In the device of a second aspect of the invention, each of the retroreflection time detecting means in the device of the first aspect of the invention detects a timing when the reflected pulsed light beam contained in the input light reception signal from the corresponding amplifier rises, and that when the reflected pulsed light beam falls, and records the elapsed times. Even when the reflected pulsed light beam signal is clipped to a certain level in the amplification by the amplifier, the retroreflection time of a reflected pulsed light beam can be detected from the recorded rising and falling timings.
According to a third aspect of the invention, in the device of the first or second aspect of the invention, the distance calculating means changes a method of calculating distance data on the basis of the outputs of the plural retroreflection time detecting means, in accordance with a first pulse width of a reflected pulsed light beam obtained from one of the amplifiers, the amplifier having a higher gain. In accordance with the state of a received reflected pulsed light beam, an adequate distance calculation is enabled.

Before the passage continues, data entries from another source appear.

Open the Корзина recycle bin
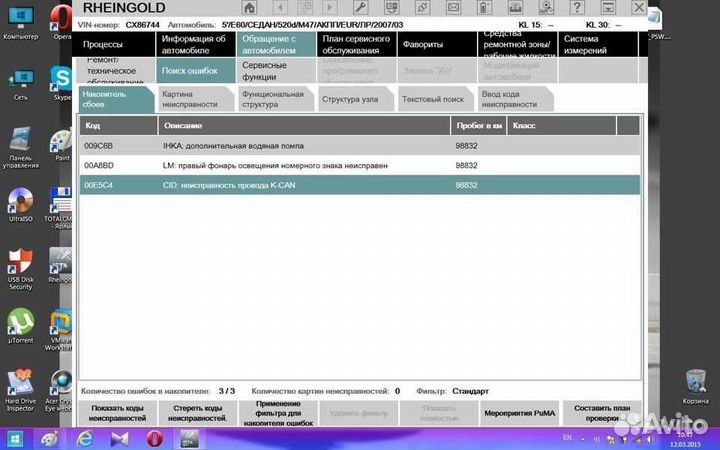Image resolution: width=720 pixels, height=450 pixels. point(697,382)
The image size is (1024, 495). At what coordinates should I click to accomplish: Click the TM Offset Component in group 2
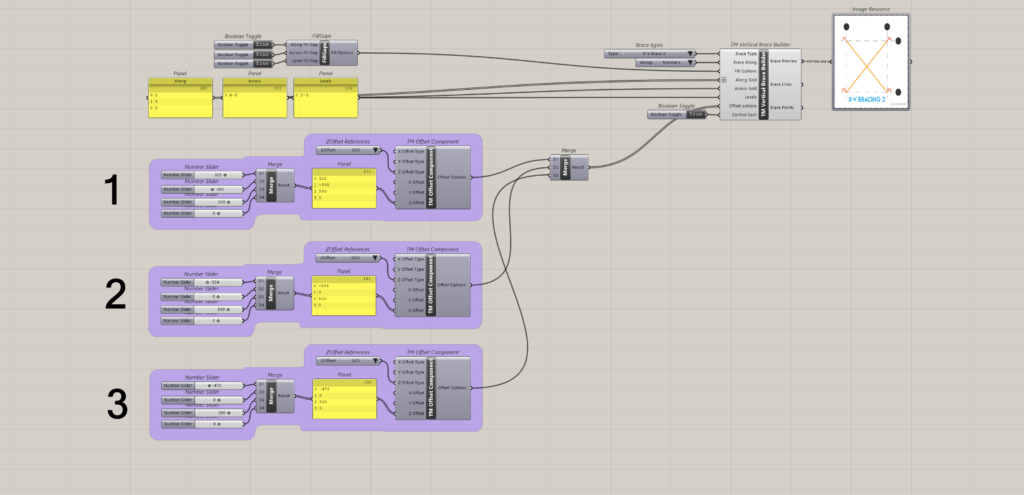(x=431, y=284)
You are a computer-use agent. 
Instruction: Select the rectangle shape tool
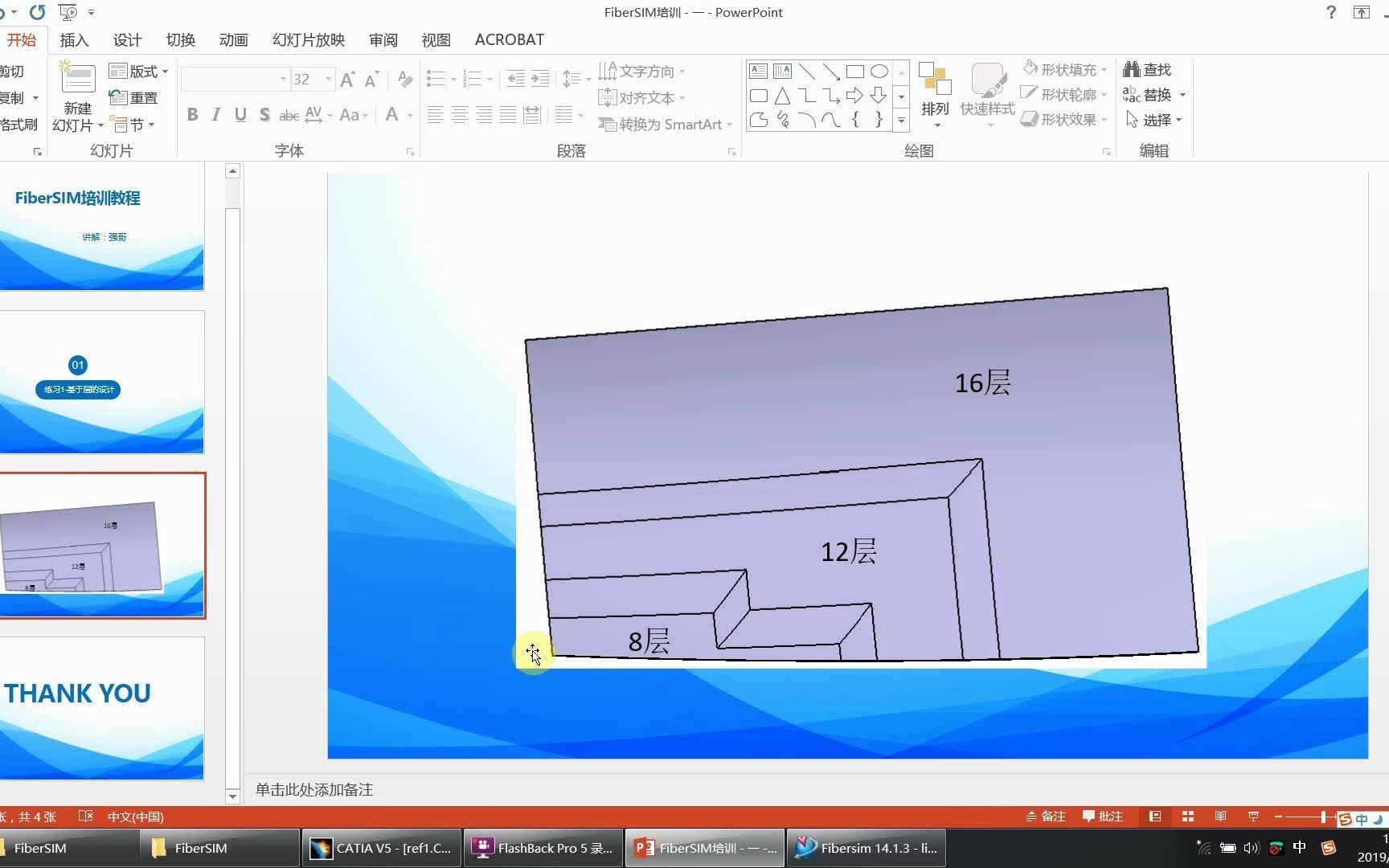pyautogui.click(x=855, y=71)
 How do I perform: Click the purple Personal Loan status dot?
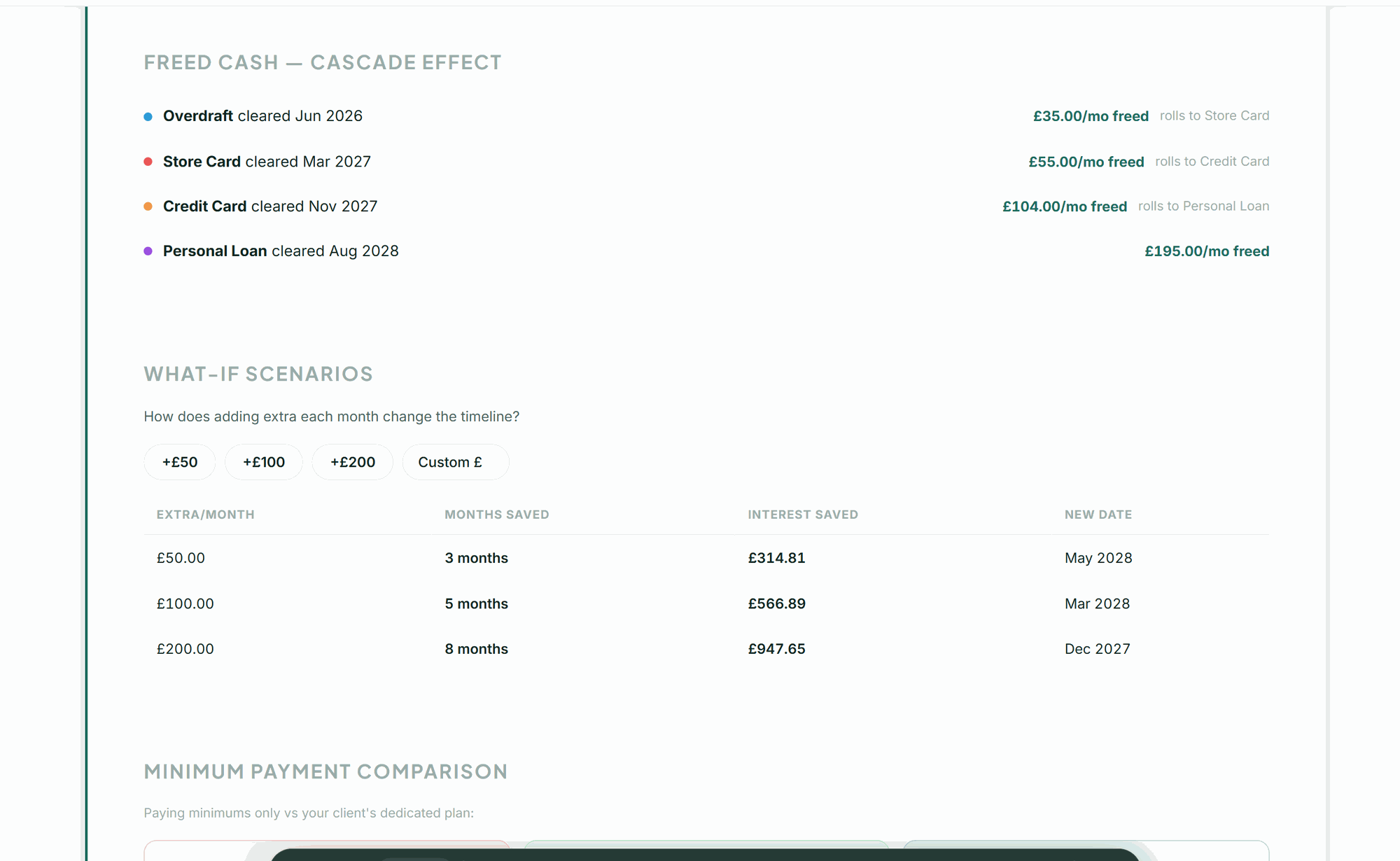click(x=148, y=251)

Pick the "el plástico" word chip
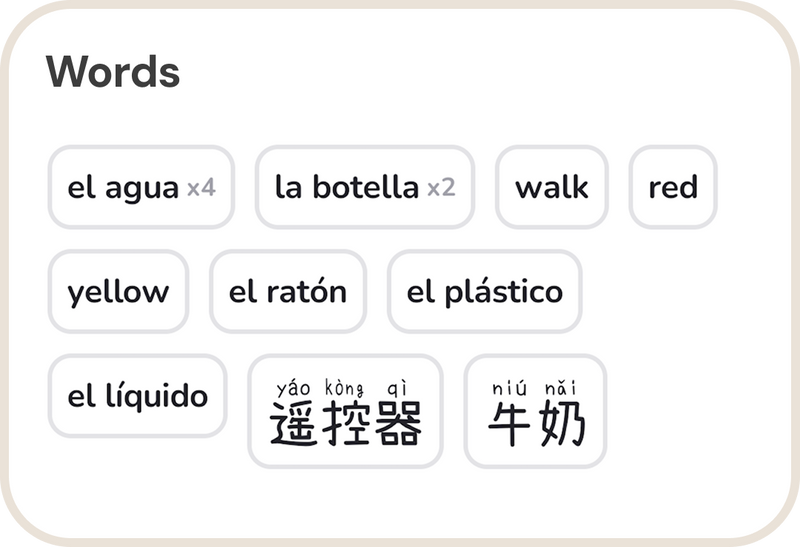point(484,292)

In the device of a fourth aspect of the invention, when the first pulse width of the reflected pulsed light beam obtained from the amplifier having a higher gain is larger than a predetermined pulse width, a distance is calculated from an output(s) of retroreflection time detecting means connected to an amplifier(s) having a gain which is lower than the higher gain. According to this configuration, an error which may be produced when plural reflected pulsed light beams are overlappingly received is prevented from being produced in distance measurement data.
In the device of a fifth aspect of the invention, distances are calculated from outputs of the plural retroreflection time detecting means, and attribute information of corresponding one of the distance data is output with being added to the corresponding distance data, the attribute information being set in accordance with the first pulse width. According to this configuration, it is possible to prevent an apparatus which uses distance measurement data output from the device of the invention, from being caused to erroneously operate by incorrect distance measurement data.